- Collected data
>>>>

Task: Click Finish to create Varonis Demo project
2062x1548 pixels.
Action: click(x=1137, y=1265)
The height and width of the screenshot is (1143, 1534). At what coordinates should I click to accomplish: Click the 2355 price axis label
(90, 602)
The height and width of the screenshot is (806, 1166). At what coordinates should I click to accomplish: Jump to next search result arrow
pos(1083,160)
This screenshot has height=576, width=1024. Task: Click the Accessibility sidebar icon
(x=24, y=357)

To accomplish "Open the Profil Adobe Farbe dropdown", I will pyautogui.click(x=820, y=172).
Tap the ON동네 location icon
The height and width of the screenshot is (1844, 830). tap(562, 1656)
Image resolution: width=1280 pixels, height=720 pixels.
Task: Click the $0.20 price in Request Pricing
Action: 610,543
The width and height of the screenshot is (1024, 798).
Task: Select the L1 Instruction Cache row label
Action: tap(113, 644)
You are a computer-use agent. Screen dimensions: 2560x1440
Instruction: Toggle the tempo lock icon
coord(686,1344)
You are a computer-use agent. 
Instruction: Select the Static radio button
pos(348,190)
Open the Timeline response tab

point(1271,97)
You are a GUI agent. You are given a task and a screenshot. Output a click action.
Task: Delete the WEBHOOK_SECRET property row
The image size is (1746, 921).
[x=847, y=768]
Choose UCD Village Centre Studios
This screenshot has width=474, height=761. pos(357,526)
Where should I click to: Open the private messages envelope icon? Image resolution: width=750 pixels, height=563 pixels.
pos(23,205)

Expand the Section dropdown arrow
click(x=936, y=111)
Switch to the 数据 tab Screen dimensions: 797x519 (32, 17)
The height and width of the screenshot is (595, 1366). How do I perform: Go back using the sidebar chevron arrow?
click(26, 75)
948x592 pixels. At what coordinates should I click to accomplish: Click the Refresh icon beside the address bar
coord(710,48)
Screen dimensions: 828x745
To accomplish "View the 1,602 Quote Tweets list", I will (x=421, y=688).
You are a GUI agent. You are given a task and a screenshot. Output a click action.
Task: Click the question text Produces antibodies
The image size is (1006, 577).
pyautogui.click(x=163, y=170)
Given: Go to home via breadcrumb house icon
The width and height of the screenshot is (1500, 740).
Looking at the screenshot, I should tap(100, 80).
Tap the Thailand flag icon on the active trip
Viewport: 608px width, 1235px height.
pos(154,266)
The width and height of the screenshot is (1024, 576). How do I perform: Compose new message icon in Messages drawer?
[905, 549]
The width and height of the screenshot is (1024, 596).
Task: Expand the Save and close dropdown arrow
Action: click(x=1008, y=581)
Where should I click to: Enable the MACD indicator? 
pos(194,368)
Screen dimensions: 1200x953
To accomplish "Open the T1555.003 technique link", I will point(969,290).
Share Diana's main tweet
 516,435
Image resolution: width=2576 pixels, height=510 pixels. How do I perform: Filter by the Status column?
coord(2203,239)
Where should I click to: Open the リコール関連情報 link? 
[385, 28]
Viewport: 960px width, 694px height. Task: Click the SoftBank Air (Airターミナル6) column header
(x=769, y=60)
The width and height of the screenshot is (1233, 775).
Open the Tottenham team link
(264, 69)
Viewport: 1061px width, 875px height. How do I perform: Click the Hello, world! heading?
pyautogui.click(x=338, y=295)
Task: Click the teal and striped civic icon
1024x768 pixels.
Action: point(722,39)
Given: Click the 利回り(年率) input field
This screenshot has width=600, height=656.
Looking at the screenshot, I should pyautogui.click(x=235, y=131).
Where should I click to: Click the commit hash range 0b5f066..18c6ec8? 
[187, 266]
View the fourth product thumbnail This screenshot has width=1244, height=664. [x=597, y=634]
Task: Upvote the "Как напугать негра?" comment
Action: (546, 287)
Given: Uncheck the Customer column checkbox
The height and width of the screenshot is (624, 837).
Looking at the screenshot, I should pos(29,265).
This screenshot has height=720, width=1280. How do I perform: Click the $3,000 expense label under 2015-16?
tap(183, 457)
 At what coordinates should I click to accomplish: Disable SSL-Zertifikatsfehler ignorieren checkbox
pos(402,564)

<<<<

- Work to be completed
Every line above that has the string "will" needs to be copied.

- Response to the task
To accomplish "Open the Profil Adobe Farbe dropdown", I will pyautogui.click(x=820, y=172).
To accomplish "View the 1,602 Quote Tweets list", I will (x=421, y=688).
To accomplish "Open the T1555.003 technique link", I will point(969,290).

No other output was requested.